#### TASK DESCRIPTION
Write out, word for word, the items from the line containing "0, 382, 23)" up to and including the line containing "311, 106, 317)".

[Item coordinate data]
Start

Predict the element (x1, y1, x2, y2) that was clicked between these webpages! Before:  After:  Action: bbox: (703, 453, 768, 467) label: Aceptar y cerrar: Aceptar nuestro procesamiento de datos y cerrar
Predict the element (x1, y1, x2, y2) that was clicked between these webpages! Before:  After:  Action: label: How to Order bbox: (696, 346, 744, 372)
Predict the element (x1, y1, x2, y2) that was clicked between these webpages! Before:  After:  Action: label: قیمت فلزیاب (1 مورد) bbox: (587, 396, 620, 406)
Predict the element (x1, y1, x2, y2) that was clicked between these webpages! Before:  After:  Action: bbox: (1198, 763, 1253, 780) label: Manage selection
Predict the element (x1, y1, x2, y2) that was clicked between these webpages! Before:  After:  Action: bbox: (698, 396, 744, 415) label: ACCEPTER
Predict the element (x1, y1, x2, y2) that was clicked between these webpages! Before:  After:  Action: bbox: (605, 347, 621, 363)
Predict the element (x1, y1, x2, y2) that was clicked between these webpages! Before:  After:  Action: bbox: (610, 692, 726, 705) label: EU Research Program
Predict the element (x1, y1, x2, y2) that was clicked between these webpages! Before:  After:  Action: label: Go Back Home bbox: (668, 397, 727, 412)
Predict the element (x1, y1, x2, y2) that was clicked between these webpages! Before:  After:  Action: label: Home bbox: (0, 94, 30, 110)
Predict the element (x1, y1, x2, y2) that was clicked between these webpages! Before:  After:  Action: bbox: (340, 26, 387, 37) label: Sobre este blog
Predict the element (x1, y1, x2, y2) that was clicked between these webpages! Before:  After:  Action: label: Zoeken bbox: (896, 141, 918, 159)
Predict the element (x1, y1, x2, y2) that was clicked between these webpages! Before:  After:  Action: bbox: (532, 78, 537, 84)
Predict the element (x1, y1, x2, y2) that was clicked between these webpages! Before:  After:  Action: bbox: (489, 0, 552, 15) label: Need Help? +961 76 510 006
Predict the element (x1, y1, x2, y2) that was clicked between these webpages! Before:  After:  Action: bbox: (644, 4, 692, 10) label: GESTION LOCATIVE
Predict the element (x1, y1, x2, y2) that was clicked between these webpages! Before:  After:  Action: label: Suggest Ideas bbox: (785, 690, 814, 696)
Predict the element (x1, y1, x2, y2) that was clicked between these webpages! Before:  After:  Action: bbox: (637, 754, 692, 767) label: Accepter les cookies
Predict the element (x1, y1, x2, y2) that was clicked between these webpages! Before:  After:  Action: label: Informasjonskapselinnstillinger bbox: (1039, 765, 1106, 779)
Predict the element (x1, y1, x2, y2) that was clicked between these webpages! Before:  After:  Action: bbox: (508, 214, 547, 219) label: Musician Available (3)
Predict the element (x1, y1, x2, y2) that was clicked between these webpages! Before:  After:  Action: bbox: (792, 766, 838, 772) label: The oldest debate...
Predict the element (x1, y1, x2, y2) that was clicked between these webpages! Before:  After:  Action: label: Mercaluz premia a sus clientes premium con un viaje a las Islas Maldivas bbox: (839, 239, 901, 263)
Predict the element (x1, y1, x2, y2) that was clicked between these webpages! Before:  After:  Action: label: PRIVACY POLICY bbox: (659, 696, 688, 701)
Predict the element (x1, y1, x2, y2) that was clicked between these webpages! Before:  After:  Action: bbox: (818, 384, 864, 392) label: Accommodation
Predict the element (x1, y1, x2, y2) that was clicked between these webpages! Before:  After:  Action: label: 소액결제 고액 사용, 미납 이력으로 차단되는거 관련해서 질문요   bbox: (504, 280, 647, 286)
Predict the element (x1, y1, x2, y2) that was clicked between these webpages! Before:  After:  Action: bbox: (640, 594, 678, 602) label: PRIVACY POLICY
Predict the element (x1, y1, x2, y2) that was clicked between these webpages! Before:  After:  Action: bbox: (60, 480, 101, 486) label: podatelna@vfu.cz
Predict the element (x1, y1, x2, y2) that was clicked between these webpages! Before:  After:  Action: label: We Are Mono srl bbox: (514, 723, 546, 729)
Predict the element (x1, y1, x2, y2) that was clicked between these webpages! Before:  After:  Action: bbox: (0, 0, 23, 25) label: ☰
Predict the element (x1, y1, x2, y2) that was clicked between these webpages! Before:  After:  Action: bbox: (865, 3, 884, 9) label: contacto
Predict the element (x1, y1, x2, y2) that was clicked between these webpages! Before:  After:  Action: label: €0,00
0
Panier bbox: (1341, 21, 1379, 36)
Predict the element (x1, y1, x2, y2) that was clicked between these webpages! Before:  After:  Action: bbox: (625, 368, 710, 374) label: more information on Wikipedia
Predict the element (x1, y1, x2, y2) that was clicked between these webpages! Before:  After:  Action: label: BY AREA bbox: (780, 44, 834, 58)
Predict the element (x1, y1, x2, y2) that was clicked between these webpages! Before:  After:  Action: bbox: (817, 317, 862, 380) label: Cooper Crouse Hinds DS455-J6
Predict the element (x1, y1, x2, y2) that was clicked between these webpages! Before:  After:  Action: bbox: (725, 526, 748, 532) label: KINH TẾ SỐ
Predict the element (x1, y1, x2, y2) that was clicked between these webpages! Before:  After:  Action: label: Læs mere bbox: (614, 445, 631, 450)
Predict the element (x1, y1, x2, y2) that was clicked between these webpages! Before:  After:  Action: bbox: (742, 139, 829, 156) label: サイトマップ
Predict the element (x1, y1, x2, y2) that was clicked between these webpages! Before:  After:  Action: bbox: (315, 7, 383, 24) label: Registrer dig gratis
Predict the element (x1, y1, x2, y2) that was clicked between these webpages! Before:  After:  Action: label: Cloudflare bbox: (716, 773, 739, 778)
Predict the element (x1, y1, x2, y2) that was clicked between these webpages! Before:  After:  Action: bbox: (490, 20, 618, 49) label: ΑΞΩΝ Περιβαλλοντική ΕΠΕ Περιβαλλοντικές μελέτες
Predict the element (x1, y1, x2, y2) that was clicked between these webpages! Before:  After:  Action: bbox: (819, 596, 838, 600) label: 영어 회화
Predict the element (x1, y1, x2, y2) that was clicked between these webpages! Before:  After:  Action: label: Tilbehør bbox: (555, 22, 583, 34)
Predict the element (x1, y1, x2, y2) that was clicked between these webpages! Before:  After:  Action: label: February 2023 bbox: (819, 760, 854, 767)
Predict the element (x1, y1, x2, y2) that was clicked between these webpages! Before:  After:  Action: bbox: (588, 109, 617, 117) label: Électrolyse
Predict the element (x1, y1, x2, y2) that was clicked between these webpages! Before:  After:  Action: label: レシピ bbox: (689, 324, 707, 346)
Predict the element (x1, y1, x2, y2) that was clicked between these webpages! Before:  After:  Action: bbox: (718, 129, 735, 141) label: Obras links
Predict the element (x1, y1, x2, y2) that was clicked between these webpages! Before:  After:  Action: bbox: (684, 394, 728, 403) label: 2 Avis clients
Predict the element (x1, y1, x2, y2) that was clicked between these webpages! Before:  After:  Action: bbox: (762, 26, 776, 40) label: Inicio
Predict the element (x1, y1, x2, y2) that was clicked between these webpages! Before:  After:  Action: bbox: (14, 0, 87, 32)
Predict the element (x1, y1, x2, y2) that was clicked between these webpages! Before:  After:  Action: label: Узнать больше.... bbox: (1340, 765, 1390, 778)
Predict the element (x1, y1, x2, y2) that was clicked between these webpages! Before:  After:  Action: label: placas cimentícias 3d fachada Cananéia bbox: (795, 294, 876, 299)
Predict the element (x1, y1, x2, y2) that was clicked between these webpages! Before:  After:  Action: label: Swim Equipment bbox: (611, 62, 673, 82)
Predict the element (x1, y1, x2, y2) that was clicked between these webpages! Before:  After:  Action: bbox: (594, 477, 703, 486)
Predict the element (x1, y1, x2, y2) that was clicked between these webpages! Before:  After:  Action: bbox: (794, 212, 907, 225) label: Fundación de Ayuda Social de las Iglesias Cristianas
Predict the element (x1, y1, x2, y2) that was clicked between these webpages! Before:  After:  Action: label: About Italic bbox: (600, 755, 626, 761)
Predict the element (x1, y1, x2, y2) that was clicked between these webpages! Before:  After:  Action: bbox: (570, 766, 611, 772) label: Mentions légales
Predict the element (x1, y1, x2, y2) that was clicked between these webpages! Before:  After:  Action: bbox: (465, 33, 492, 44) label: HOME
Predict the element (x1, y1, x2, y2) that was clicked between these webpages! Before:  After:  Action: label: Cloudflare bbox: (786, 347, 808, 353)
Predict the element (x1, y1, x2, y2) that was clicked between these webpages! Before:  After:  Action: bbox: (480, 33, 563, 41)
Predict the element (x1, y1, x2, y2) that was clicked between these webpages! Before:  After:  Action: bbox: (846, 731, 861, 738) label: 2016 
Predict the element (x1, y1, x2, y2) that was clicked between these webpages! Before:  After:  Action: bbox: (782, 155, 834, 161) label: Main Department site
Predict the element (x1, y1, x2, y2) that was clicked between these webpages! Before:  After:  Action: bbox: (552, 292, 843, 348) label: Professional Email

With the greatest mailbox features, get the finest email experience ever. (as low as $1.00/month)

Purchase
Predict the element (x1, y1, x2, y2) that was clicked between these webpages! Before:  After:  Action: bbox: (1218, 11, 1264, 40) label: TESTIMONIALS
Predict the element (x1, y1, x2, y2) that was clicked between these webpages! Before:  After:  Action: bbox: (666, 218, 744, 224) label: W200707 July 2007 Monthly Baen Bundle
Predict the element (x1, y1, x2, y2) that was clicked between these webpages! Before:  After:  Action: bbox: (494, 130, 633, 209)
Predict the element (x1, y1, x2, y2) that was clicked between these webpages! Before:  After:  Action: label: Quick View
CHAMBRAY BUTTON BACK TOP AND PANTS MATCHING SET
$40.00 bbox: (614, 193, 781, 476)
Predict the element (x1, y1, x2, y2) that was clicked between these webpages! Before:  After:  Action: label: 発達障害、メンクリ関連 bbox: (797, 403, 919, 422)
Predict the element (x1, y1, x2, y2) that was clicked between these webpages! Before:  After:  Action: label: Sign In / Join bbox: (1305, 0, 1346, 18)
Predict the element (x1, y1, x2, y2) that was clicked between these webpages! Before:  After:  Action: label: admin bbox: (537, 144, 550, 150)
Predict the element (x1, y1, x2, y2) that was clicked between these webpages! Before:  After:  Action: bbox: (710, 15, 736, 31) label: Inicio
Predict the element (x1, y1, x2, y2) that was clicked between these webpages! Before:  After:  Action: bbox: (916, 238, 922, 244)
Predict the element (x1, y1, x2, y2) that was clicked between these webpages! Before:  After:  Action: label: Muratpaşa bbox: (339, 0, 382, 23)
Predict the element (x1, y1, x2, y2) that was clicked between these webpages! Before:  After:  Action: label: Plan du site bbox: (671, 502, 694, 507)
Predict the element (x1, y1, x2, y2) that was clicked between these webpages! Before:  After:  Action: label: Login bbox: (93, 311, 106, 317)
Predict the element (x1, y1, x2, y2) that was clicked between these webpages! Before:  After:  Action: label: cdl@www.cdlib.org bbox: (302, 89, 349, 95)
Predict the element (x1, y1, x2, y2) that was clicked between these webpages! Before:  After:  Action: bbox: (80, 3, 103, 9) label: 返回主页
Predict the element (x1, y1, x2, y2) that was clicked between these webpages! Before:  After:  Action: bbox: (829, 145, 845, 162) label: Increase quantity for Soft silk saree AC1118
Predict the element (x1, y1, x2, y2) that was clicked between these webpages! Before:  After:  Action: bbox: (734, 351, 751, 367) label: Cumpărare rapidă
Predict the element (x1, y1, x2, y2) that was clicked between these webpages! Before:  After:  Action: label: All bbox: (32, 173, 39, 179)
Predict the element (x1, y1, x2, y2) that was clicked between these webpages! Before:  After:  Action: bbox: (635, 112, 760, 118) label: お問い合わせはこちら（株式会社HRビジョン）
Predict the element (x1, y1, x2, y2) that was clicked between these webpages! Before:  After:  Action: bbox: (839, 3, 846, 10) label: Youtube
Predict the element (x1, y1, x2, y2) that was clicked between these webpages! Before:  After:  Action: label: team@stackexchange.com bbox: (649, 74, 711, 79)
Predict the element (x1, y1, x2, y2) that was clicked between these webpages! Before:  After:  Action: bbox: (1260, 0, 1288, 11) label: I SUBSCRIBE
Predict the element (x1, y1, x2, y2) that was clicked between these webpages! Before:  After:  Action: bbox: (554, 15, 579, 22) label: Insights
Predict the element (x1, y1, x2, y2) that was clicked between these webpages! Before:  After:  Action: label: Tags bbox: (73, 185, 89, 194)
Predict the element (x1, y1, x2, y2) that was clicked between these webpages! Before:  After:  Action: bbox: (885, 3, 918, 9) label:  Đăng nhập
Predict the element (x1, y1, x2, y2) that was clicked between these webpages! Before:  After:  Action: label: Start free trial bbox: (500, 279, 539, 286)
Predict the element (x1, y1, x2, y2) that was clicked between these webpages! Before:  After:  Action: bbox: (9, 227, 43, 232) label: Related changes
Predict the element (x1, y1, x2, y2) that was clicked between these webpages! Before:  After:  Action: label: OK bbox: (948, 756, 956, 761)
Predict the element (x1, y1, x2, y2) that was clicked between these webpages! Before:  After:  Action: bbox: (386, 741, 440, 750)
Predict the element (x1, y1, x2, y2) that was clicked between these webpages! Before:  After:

End

#### TASK RESPONSE
Predict the element (x1, y1, x2, y2) that was clicked between these webpages! Before:  After:  Action: label: Muratpaşa bbox: (339, 0, 382, 23)
Predict the element (x1, y1, x2, y2) that was clicked between these webpages! Before:  After:  Action: label: Plan du site bbox: (671, 502, 694, 507)
Predict the element (x1, y1, x2, y2) that was clicked between these webpages! Before:  After:  Action: label: Login bbox: (93, 311, 106, 317)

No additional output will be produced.